Several men have told me that “a cow is more valuable than a woman.” Most female students are not allowed to finish school. They are married at the age of 13 or 14 to old men. The dowry is like being sold for cows or cash. Their whole life is drudgery and abuse. They are often raped by combatants as a weapon of payment and terrorism. They are used as slaves and concubines. Many are widows with children due to the war, disease, violence or, quite often, the man disappearing with another woman. I pray for these women.
I met Mrs. Emelia Yabang several months ago. She came to our college to sell small things such as dish soap, hand lotion, peanuts, baskets and other minor trinkets. Emelia impressed me right away with her cheerfulness and joy and big smile. I learned that she is the director of a women’s group in Yambio called Anika (“we can do it” in the local Pazande language). She started this group when she saw a need among women who had children and the man was not around. Also, there were many widows who did not have a source of income, and they were struggling to survive.

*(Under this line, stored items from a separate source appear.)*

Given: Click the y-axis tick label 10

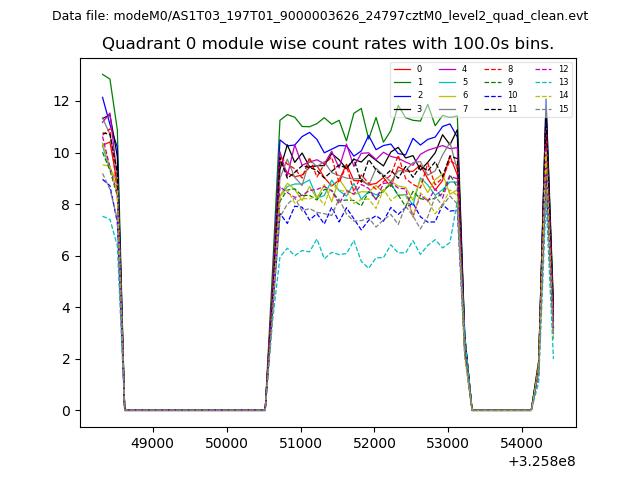Looking at the screenshot, I should 61,153.

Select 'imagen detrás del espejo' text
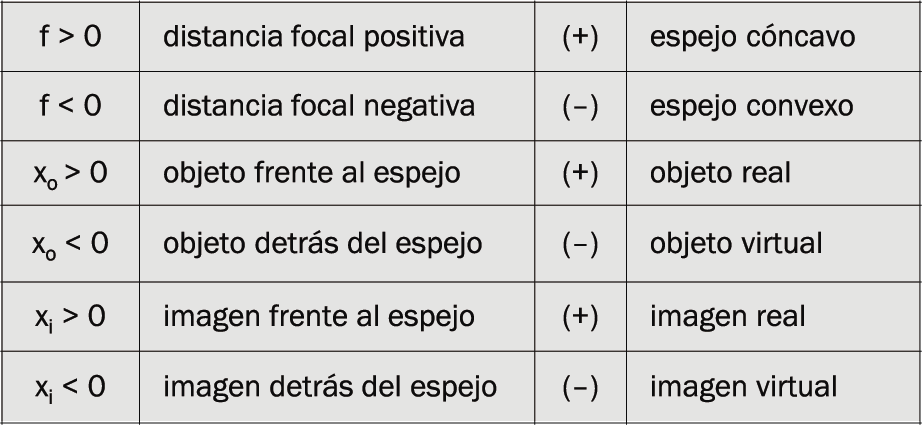click(330, 387)
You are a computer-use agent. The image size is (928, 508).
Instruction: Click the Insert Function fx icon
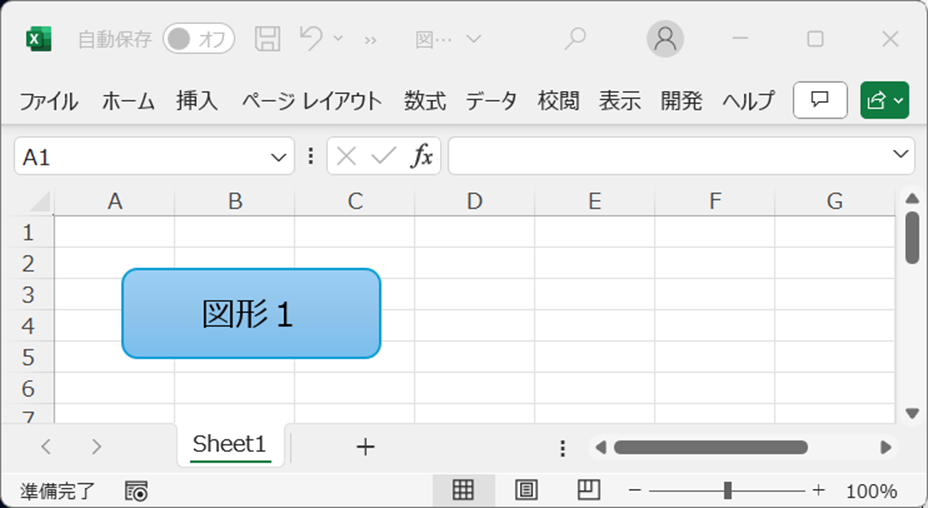coord(421,156)
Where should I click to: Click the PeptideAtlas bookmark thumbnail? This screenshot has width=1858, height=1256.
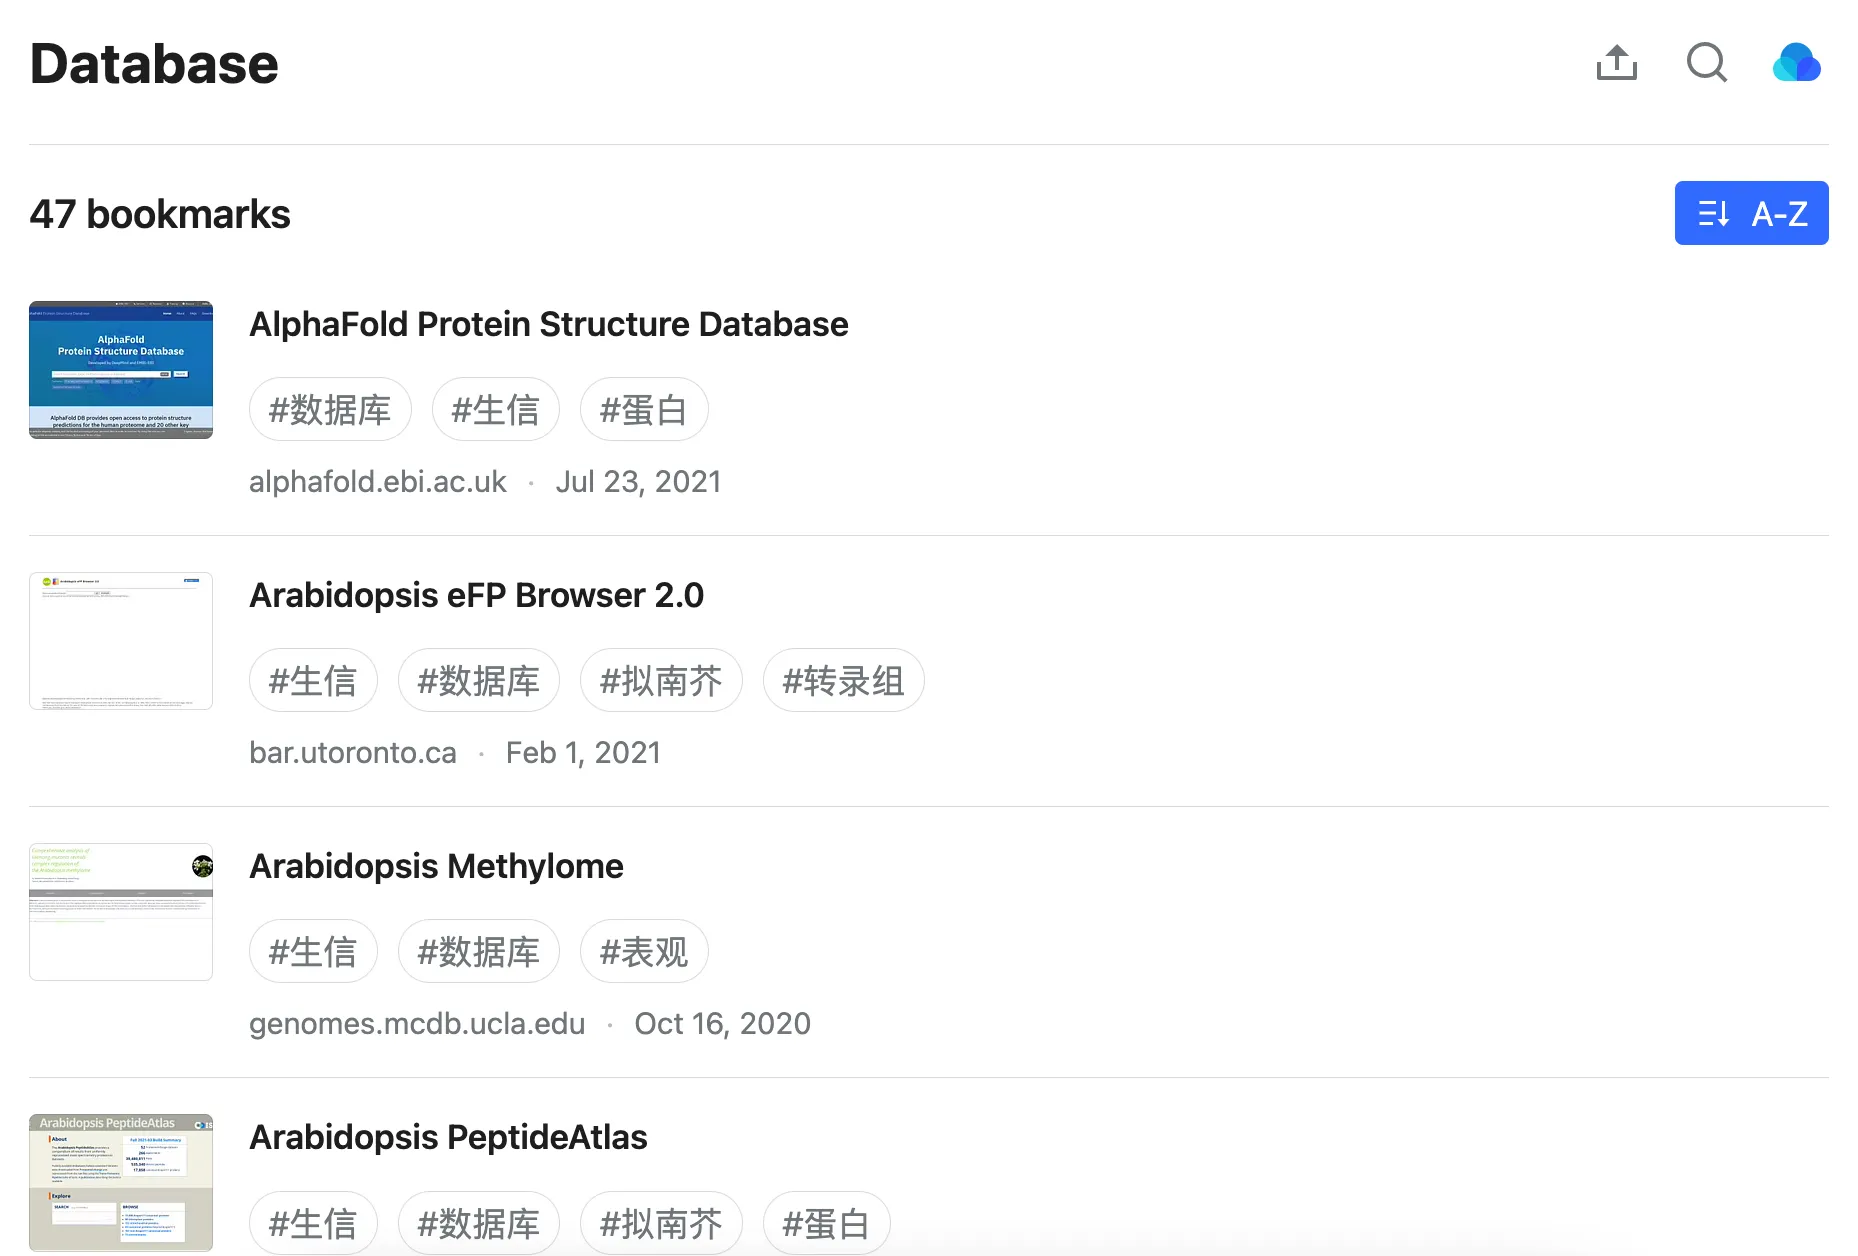tap(121, 1183)
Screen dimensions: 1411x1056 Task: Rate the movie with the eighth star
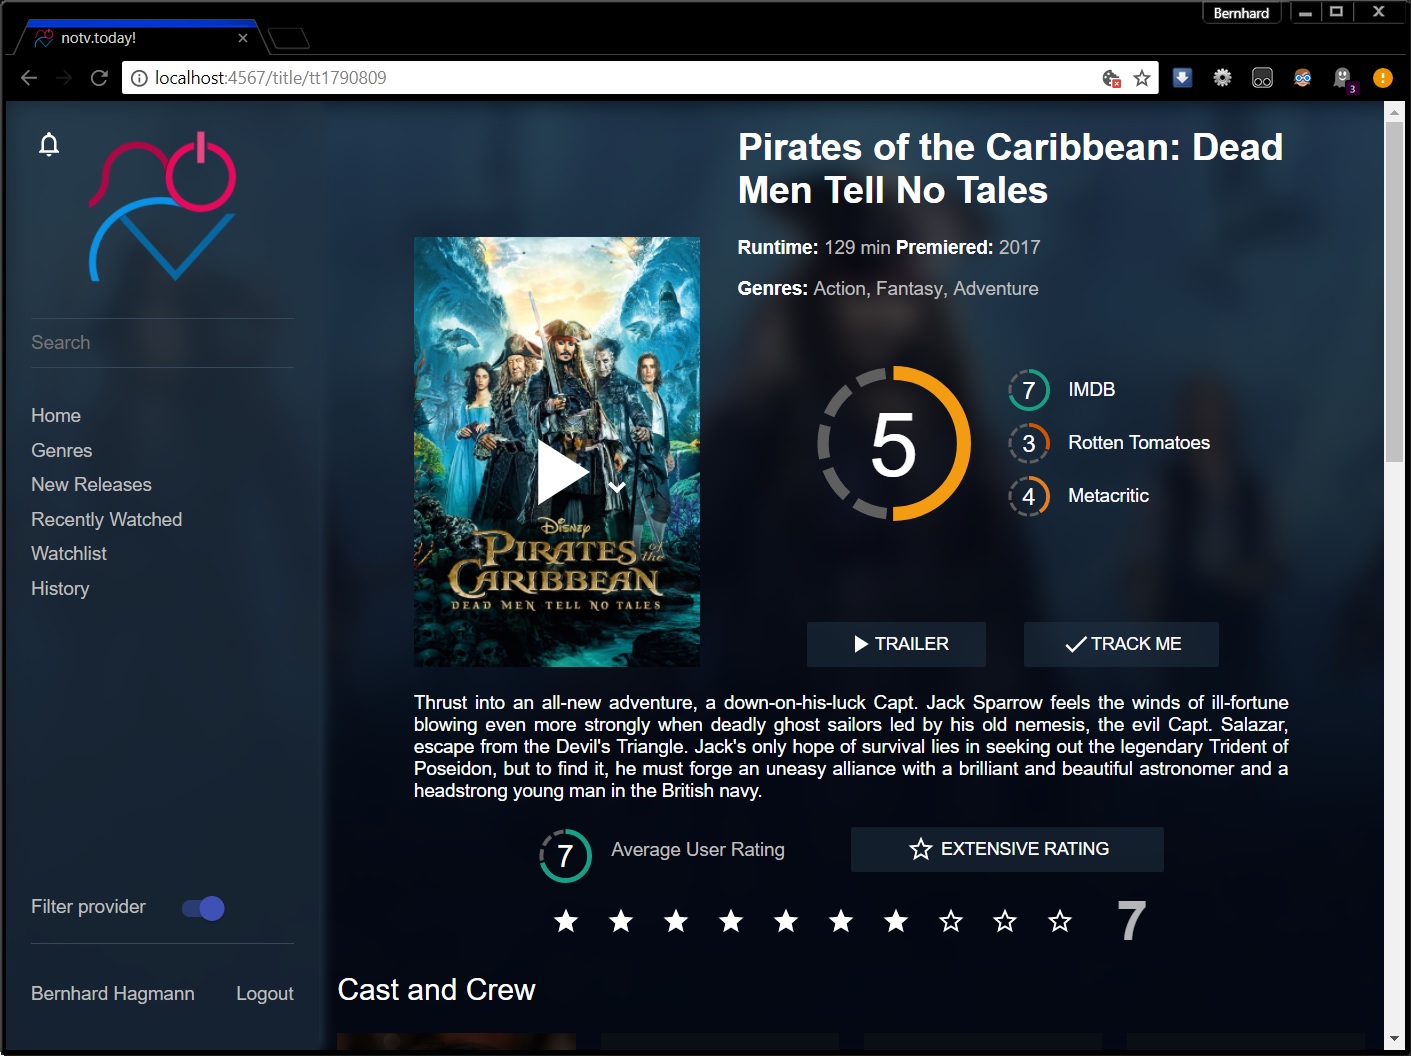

Emelia is a relatively wealthy woman with a husband who has a great job with the UN High Commissioner for Refugees. However, she couldn’t stand by as women suffered. She started the women’s group with no outside funding or assistance. In the beginning she went around to various government offices and found little support. She went to a government-run women’s support network and received some help but not much. Finally she gathered her women, and they all decided together what to do.
I was intrigued and visited the Anika office. They rent a two-room concrete stall on the east side of town. On the walls of the office are various and sundry posters from several workshops which the women have attended. There are two small desks, no computers, no file cabinets. All the women are volunteers, and they assist in the office as time in their busy lives permits.
One of the stories I learned from them was about a woman with seven children. Her first husband left her after four children. She remarried, and the second husband died after three more children. Now this widow is left with no income, no job, no resources, and there are seven mouths to feed. She gave her testimony at a gender-based violence workshop, and the entire group of 50 people were moved to tears. Anika is going to enroll her in their program and get her set up to do some business, and maybe she will be able to get around $25 (US) per month. This will help her family survive.
The women in the group make handicrafts, soaps, shampoos, lotions and other small items. They also sell biscuits and peanuts. Anika’s biggest income earner is women’s clothing. They purchase beautiful colored cloth from Congo or Uganda and make custom outfits for women in Yambio. It is such a small operation, yet is doing quite well.
These women are proud of what they have learned and what they have accomplished. I often simply encourage them and buy what products I can as needed. I also exchange my U.S. dollars for Sudanese pounds so they have foreign currency with which to purchase the Ugandan products they import. It is quite an impressive operation the Anika women have going there.